Some time ago, I received an e-mail in which a Toastmaster asked me ‘HOW MUCH emotion should be expressed in a speech?” Immediately, my mind ran in rewind to the finals of the 2010 Toastmasters International Speech Contest. That day, David Henderson delivered a stirring speech, and he openly expressed deep emotion during his presentation. The audience was moved and there was little surprise when he was named the World Champion of Public Speaking. To be honest, I wouldn’t be surprised if someone told me that the fact that David CRIED during his presentation, was a hot topic of conversation for many who were in attendance that day. Now I must confess that I’ve been attending speech contests, at every level of the competition, for 2 decades, and I don’t recall ever seeing such a powerful display of emotion before. It was quite remarkable, and the concept of emotional content is worth exploring. Well, here’s my take on this issue…and remember this is just my opinion, based on more than 20 years on the platform.

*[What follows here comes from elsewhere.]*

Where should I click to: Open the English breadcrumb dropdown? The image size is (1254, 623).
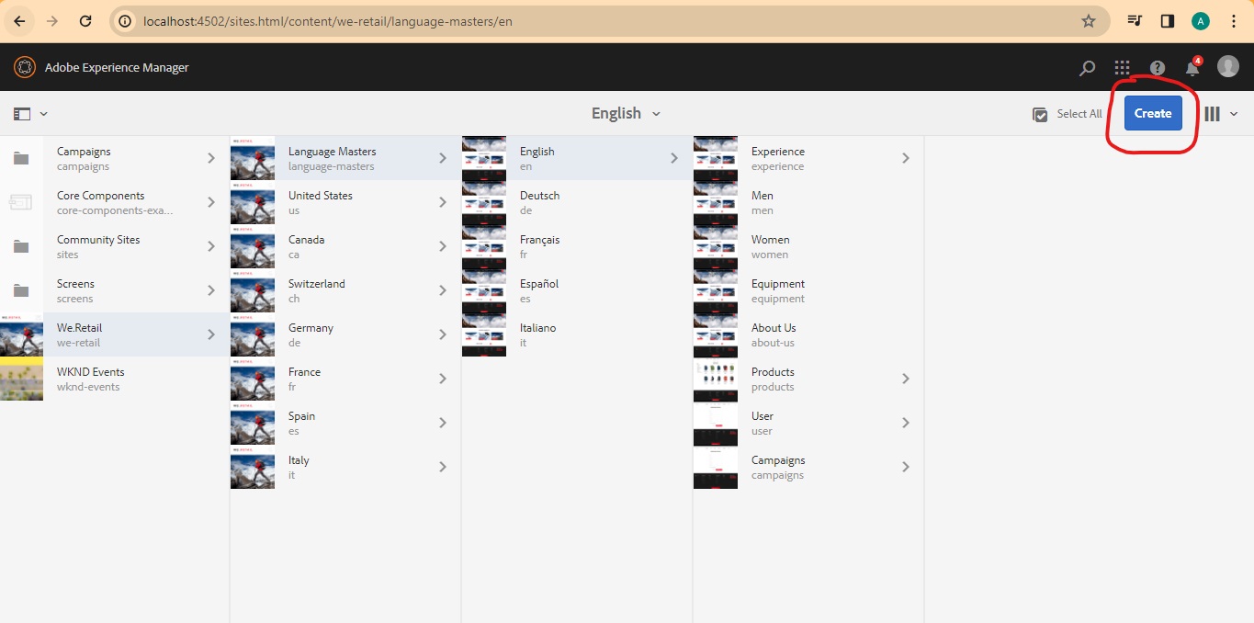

Emotions come into play in every speech, whether we notice them or not, so first, we have to identify them. Dr. Paul Elkman, an American psychologist and a pioneer in the field of human emotion, identified 6 universal emotions: happiness, sadness, anger, fear, surprise and disgust. Every speech, every FAMOUS speech, connects the audience with at least ONE of those emotions. We then have to look at 2 dimensions of emotion, as it relates to a speech or presentation: There is the emotion that the audience experiences, and the emotion that the presenter displays.
Let’s take a look at emotion from the perspective of the audience. It’s likely that you’ve heard me teach about storytelling at some point. If so, you will note that I constantly encourage presenters to ask themselves a key question when preparing your presentation: “What do I want the audience to think, feel or do after hearing my speech?” The question itself assumes that there is an emotional component contained in the intent of your speech. FEEL. What do you want your audience to FEEL. Now it is widely held that speeches serve one or more of four purposes: to INFORM, PERSUADE, ENTERTAIN, and INSPIRE. All of these types of speeches can elicit audience emotion.
An informative speech about changes within an organization can generate myriad emotions. If you are a Toastmaster, think about how people responded to the organizations rebranding in 2011. The members Facebook page was abuzz with emotional, sometimes caustic comments, both for and against. An even greater outpouring of emotion followed the rebranding of the National Speakers Association in July 2014. The members thought, they felt, and they DID. The outcry was so powerful that the NSA Leadership decided to MOVE AWAY from their proposed rebranded name, with a decision to be made at a later time. It is clear from tweets, blog posts, and information on other social media, that the members experienced at least four of the six universal emotions; ANGER, SURPRISE, HAPPINESS, and SADNESS. That was a a few years ago, and the NSA STILL has not moved forward with re-branding. If you wish to do more research on this, a simple Google search will yield a plethora of results.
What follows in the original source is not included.